> [WORK REQUEST]: Only an exact repetition of the lines from the one holding "Task: Select the" to the end of the data is wanted, with pictures left out.

> [STUDY MATERIAL]:
▬▬▬▬▬▬

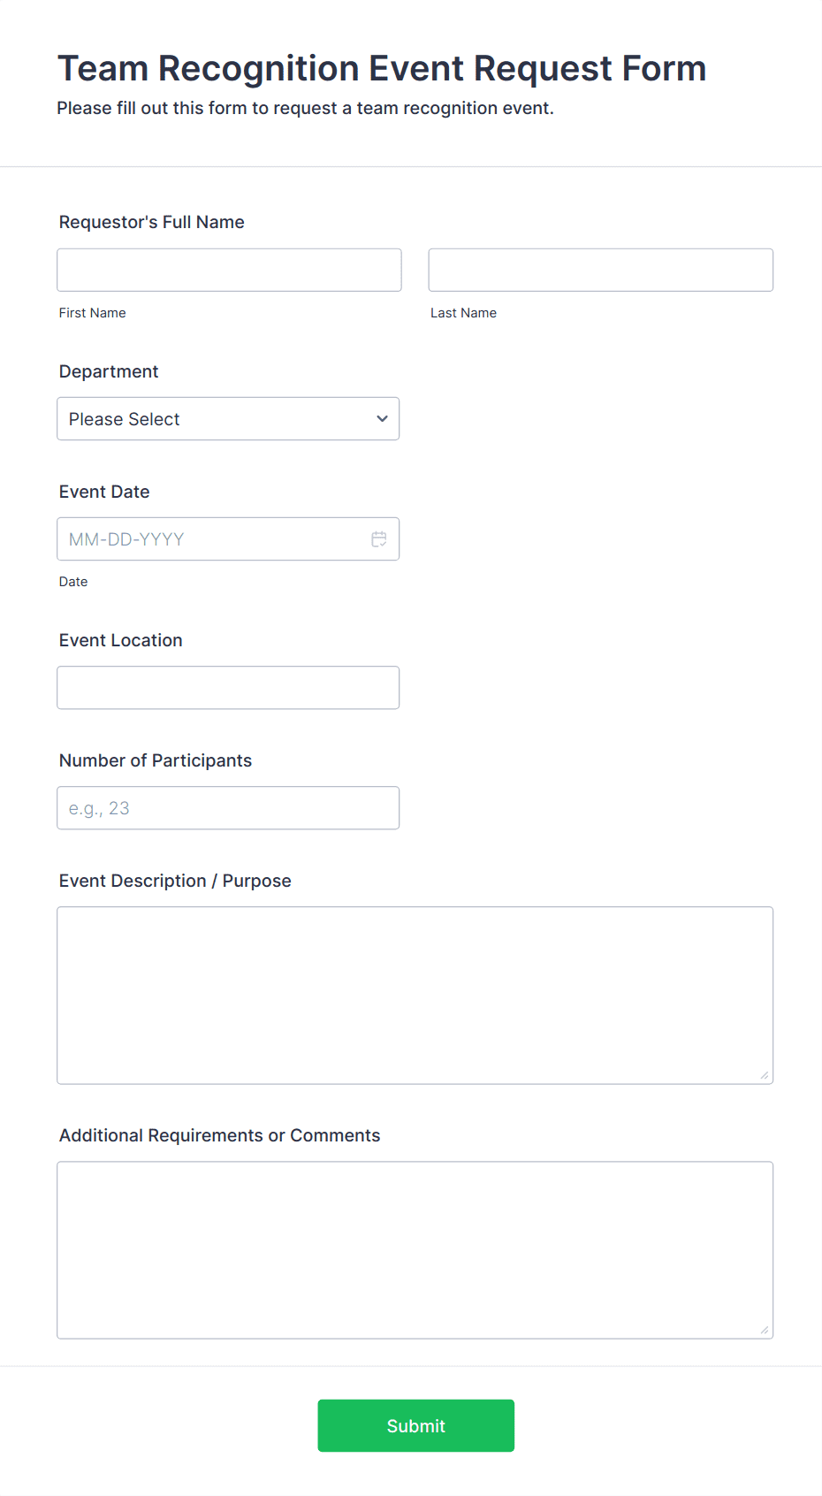This screenshot has height=1496, width=822.
Task: Click the Department dropdown chevron arrow
Action: coord(382,419)
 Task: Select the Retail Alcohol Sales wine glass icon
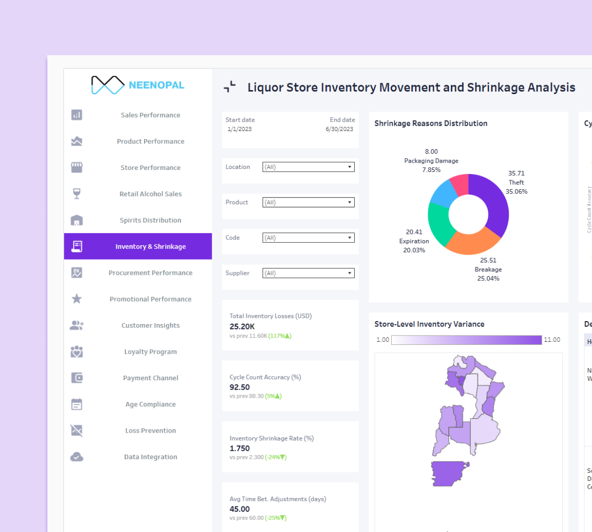tap(76, 194)
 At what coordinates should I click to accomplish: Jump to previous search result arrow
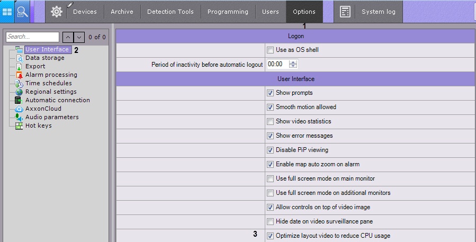(x=68, y=37)
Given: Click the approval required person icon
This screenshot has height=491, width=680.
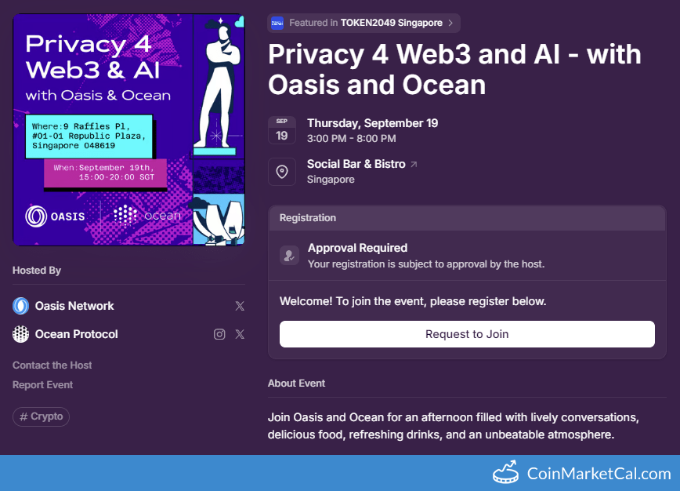Looking at the screenshot, I should tap(289, 256).
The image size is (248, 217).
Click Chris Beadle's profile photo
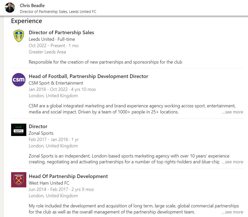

▬▬▬▬▬▬

> [ANSWER TO THIS PROBLEM]:
 Task: Select the Retail Alcohol Sales wine glass icon
tap(76, 194)
 At what coordinates should I click to accomplish: Jump to previous search result arrow
(x=68, y=37)
Given: Click the approval required person icon
This screenshot has height=491, width=680.
Looking at the screenshot, I should tap(289, 256).
The image size is (248, 217).
Click Chris Beadle's profile photo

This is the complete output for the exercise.